SUPPLIED TEXT:

The MIDI Sprout is advertised as an instrument to listen to your houseplants, but I don’t think my singular Cristmas cactus will cut it. I’m sure it’s just because you need a pluggable power source, but a portable version can probably be developed with enough solid state storage capacity to cache recorded responses until you can get back to the studio and remix everything. Then you can listen to gardens, natural environments, GMO cornfields or whatever you want. Move over Sound Garden, here comes Garden Sound. Interestingly, there are already quite a few musical recordings close to the genre if you search iTunes for ‘photosynthesis.’ They Might Be Giants has a catchy song about photosynthesis on their ‘Here Comes Science’ album. There’s also a group called Carbon Based Life Forms experimenting in the new age genre with plant-related themes. There’s even a group called ‘Plants’ on the new age label Strange Attractors in the same spirit. However, these are all humans as far as I can tell- autotroph imposters or interpreters- and not actual plants.

Plant-based music could introduce entire new genres and bands. What could they be called? Well ‘photosynthesizers’ is a little obvious and hack and I use it for something else. Phonosynthesis is already taken (recommend the album BTW). I’m copyrighting the term ‘autotrophony’ today as this new music genre. I’m sure it will stick if I hashtag it up on the interwebz. Regardless just think of the possibilities… Chard in G minor, Cacti concerto, Solanum sonata, tulip tunes, floral phonics. Autotrophic American Idol. Move over Beyoncé, here comes Botanée. Producers could create the perfect plant boy band equivalent with different potted species with no chance of a break-up. Can’t storm off stage if you’re immobile! If you hated Monsanto as an agribusiness empire, just wait until they break into the music industry. They will surely negotiate for royalties on music made by plants their seeds produced.

DATA EXCERPT:

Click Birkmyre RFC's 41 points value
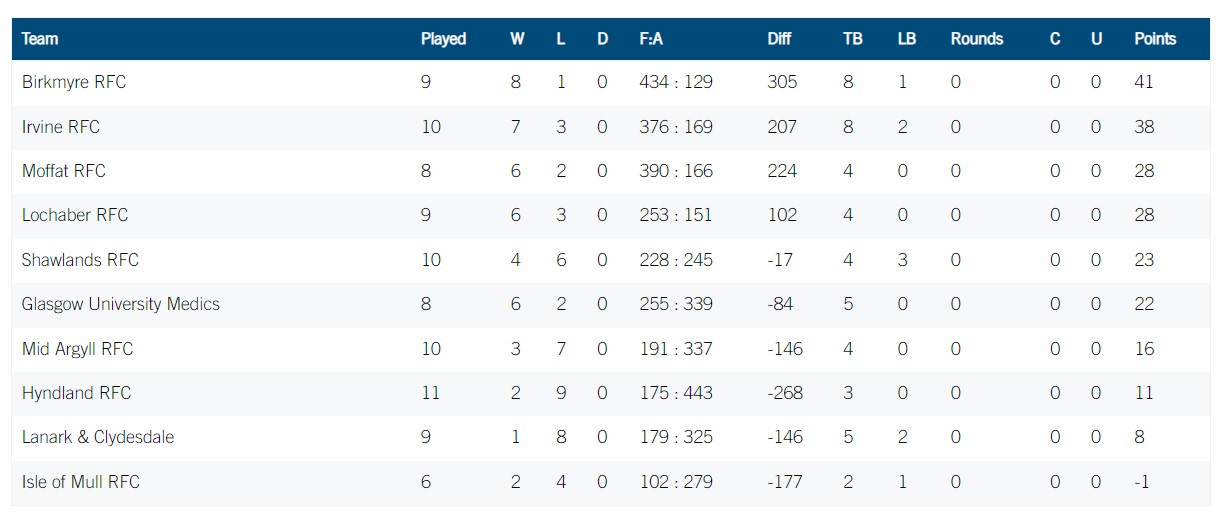The image size is (1229, 515). click(1143, 82)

REQUIREMENTS:
What term does the plant-music text claim to copyright as the name of the new music genre? This material is separate from the plant-music text.

COMPLETE RESPONSE:
Autotrophony.